Megan já se sentia fora do seu corpo. Uma alma que flutuava e via o mundo a partir do alto. Mas o mais importante para ela era não sentir.

Algumas horas depois ela já tinha despejado a história da sua vida a Alex, que rejubilava com os pormenores que estava sacando dela.

Ele se aproximou do sítio em que ela estava sentada. Sentando-se ao lado dela puxou-a para um beijo, sem que ela tivesse colocado objecção. Ela mantinha os olhos fechados quando ele aprofundou o beijo e ela tomou consciência do que estava a fazer.

Foi ao tentar quebrar o beijo que ela percebeu a enrrascada em que se tinha metido.

Alex a puxou para o colo dele, apesar dos protestos dela. Enfraquecida pelo álcool, vendo tudo andar à roda e com a visão nublada Megan não conseguia soltar-se dequele ser abjecto, nem do bafo dele no pescoço dela:

Let me go!- pediu ela, começando a chorar.

Alex apertou os braços dela, impedindo-a de se levantar. O patife já tinha colocado o celular em modo de gravação e começou alisar a coxa de Megan, metendo a mão debaixo do vestido dela.
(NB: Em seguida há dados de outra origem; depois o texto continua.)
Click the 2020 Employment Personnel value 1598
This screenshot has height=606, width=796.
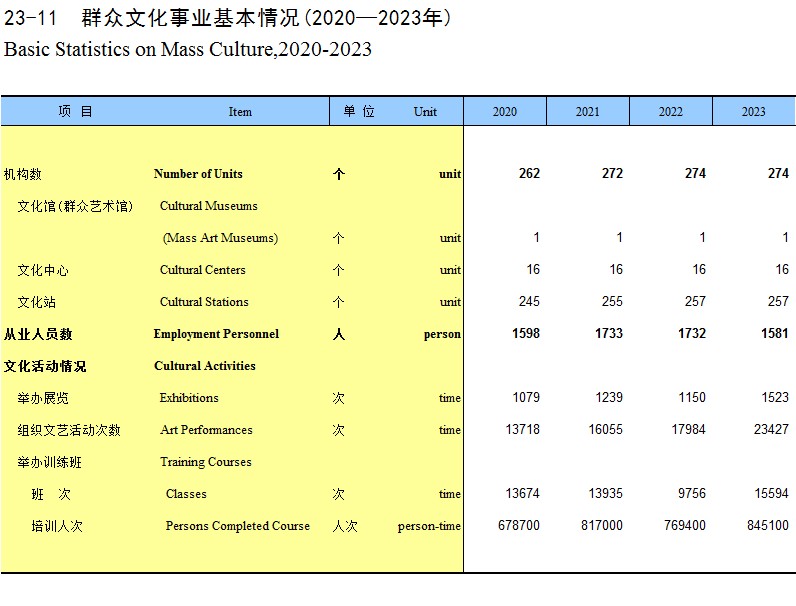(x=524, y=334)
Please stop! Please!– implorava Megan, aos soluços.

Megan já tinha dado alguns beijinhos em garotos, mas nunca tinha deixado que a tocassem daquela forma. Um nojo a invadiu e o seu estômago começou a revirar.

Um dia ela teria de ser a heroína de si mesma, mas ainda não tinha chegado o dia.

Sem ter como se defender, Megan temeu a inevitabilidade do que estava para acontecer.